For our experiments, we have synthetically defined FGAC policies in such a way that these provide given selectivity levels. The experiments have assessed the enforcement overhead for the considered queries varying the selectivity of the considered policies. The results have shown that overall the overhead decreases with the increase in policy selectivity, due to the reduction of data that are accessed and analyzed by the queries. The experiments have shown that the overhead is negligible for find and map-reduce queries, but it is significant for aggregate queries. This confirms that the naive implementation of the view-based approach (cfr Sect. 3), which appears as the only viable solution for aggregate queries, suffers from low efficiency. The interested readers can refer to [10, 12] for a detailed presentation of the empirical results.
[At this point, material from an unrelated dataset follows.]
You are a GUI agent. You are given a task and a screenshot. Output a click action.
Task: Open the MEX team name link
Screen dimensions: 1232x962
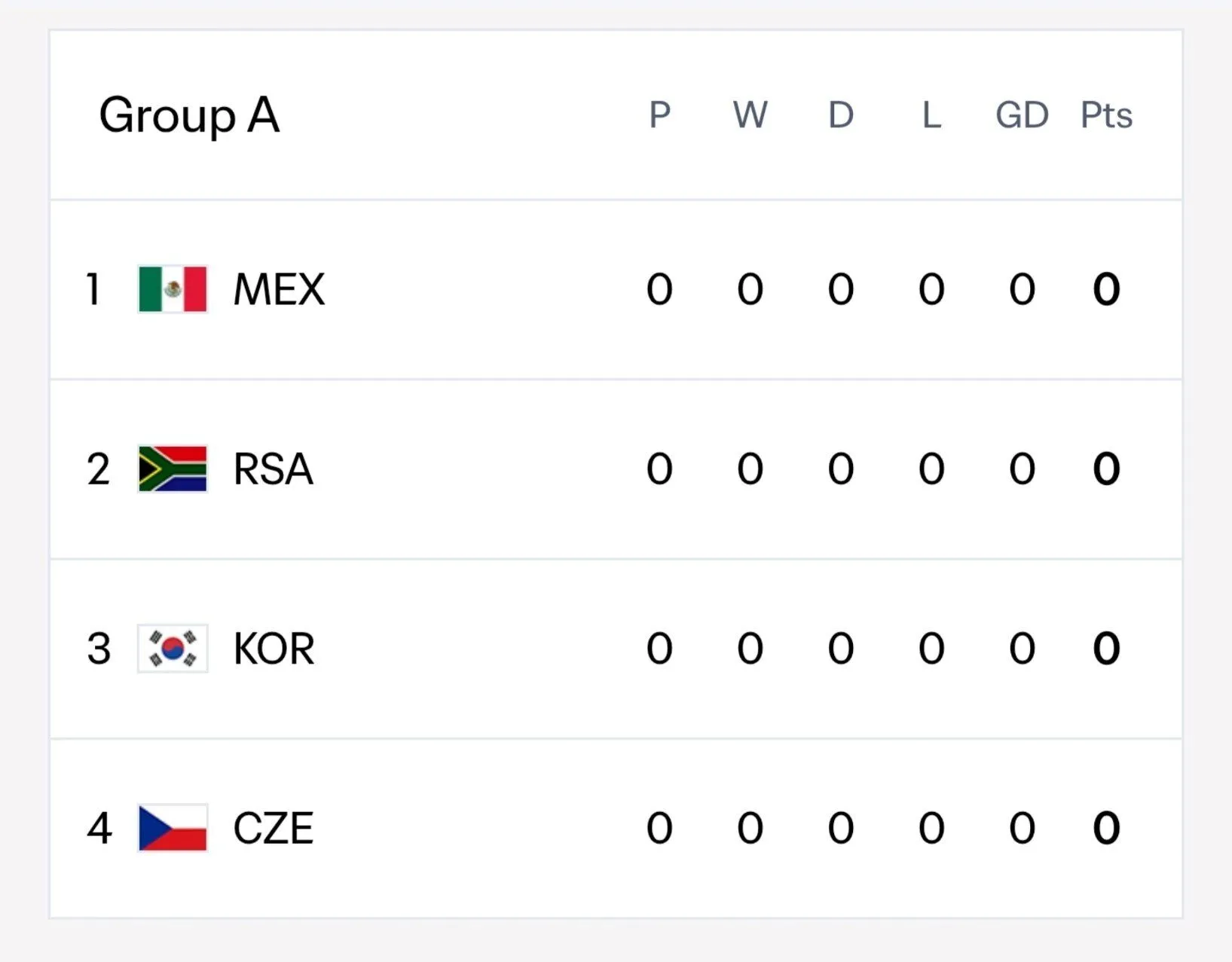(x=279, y=289)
The experiences described in [10, 12] show significant differences between the measured overhead for document and field level access control policies. The overhead introduced with document level access control policies is low. Due to the effect of policy selectivityFootnote 18 with several queries of the considered benchmark, the execution time of the rewritten version of the queries is even lower than the execution time of the original queries. In contrast, the experience with field level access control policies reveals that the enforcement overhead varies with the type of the considered query. More precisely, aggregate queries suffer from a significant time overhead, whereas the overhead that has been measured with map-reduce queries is reasonably low.

6 Conclusions and Future Work

NoSQL datastores are getting increasing interest by users for their outstanding levels of flexibility, scalability, and performance, and their ability to manage huge data volumes. Despite this popularity, NoSQL datastores suffer from inappropriate data protection features. We believe that these shortcoming can be significantly addressed with the integration of FGAC features into the datastores. The integration of FGAC into a NoSQL datastore is a novel research topic that has been only recently addressed and that can open new research areas and applications. In this paper, we have discussed issues and challanges arising from the integration of FGAC features into NoSQL datastores. We have also described our experience with the MongoDB NoSQL datastore.

Our research is still progressing. In particular, we are currently focusing on recent standardization effort for NoSQL datastores, such as for instance SQL++ [19], a query language defined with the goal to become the reference query language for NoSQL datastores. SQL++ has been designed to keep compliance with SQL syntax, so that data analysts with a background on relational databases can easily migrate to a NoSQL datastore with a small initial effort. SQL++ is currently supported by AsterixDBFootnote 19 [2] and a few other datastores. A proprietary partial implementation of SQL++, denoted N1QL, is currently supported by the last version of Couchbase.Footnote 20 We believe that the involvement of industrial partners like Couchbase shows a concrete commercial interest in such a unifying solution. The availability of a general query language is an interesting basis for the specification of platform independent FGAC enforcement mechanisms, as well as for the development of multi-platform enforcement monitors.